UK Health Service Invites People Over 45 to Get COVID-19 Vaccine
People in the United Kingdom aged 45 or over can book an appointment to get their COVID-19 vaccine starting on Tuesday, after the target of offering a first dose to all the population over 50 and priority groups was met two days ahead of schedule, the National Health Service announced.
UK Prime Minister Boris Johnson’s government had pledged that all people over 50, vulnerable patients and health and social care workers would have the opportunity to receive at least one shot by 15 April, but on Monday evening his government announced that the target had been reached.
“We have now passed another hugely significant milestone in our vaccine program by offering jabs to everyone in the nine highest risk groups,” Johnson said in a statement, adding that more than 32 million people had been given the “precious protection vaccines provide against Covid-19.”
The government’s plan is that all adults in the UK — around 52.7 million — should be offered the vaccine by the end of July.

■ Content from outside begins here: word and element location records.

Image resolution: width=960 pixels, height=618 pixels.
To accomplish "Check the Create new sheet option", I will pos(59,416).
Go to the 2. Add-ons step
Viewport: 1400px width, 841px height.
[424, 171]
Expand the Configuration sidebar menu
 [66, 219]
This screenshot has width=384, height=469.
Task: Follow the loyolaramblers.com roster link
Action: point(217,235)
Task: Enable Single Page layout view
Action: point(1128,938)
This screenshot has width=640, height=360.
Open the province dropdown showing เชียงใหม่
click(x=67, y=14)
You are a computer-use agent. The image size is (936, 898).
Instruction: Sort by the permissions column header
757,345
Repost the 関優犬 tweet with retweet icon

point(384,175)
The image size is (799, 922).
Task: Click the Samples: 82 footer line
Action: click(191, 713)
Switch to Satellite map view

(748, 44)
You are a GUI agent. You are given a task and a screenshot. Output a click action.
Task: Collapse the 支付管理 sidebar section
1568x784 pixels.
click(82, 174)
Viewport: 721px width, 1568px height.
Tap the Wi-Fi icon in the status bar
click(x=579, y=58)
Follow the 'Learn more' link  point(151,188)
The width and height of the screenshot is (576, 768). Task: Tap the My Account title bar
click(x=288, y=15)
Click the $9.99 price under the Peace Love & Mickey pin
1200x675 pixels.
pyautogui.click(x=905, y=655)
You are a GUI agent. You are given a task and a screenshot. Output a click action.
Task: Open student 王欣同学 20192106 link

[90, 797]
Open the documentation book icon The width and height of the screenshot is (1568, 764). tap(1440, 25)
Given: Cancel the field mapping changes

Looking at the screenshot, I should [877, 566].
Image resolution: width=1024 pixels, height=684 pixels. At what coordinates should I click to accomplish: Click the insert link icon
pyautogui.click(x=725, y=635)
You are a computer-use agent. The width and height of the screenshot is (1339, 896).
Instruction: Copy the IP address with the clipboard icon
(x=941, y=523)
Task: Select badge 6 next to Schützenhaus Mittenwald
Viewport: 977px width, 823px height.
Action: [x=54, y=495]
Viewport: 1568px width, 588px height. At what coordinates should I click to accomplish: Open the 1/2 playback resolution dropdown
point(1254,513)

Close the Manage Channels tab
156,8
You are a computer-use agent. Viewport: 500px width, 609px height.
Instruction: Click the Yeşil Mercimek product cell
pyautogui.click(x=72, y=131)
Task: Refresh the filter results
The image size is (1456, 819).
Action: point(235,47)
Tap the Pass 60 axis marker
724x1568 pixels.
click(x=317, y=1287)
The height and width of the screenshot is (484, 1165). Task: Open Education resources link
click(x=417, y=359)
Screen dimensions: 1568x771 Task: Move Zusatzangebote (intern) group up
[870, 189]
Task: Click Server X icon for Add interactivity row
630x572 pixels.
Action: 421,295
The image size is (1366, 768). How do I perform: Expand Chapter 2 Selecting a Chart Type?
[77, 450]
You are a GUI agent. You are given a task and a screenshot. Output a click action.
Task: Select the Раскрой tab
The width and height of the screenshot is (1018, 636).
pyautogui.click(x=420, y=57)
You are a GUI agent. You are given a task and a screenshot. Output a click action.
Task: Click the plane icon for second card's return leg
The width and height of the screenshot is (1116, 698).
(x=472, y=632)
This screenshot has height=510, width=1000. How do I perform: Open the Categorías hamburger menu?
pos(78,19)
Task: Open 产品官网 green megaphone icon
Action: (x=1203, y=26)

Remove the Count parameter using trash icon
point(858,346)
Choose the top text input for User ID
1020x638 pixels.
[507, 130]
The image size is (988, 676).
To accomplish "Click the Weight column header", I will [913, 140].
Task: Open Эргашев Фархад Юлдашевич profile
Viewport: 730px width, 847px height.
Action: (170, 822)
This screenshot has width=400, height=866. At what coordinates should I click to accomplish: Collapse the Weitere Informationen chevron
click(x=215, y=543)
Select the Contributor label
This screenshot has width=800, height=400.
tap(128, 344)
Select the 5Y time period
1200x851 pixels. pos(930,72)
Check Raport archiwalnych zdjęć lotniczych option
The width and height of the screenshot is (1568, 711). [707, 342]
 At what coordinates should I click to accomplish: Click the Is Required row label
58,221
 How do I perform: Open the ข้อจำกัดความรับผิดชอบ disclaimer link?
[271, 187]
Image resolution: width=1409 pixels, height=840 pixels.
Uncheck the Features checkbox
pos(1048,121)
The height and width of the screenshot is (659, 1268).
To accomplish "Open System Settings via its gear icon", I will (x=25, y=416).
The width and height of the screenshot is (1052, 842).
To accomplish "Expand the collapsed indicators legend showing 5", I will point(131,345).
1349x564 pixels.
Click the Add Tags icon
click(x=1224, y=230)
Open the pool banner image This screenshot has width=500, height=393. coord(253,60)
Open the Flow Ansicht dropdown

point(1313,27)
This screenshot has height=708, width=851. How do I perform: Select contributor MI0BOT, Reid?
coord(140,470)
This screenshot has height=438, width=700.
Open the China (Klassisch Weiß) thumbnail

The NHS also announced that the Moderna vaccine, which has been rolled out in Wales and Scotland, will begin to be given in England from Tuesday, alongside the vaccines from Oxford/AstraZeneca and Pfizer/BioNTech.
The UK government has secured 17 million doses of the vaccine developed by the US pharmaceutical and biotechnology company, which according to its manufacturer showed a 94.1 percent efficacy against the virus at the clinical trials.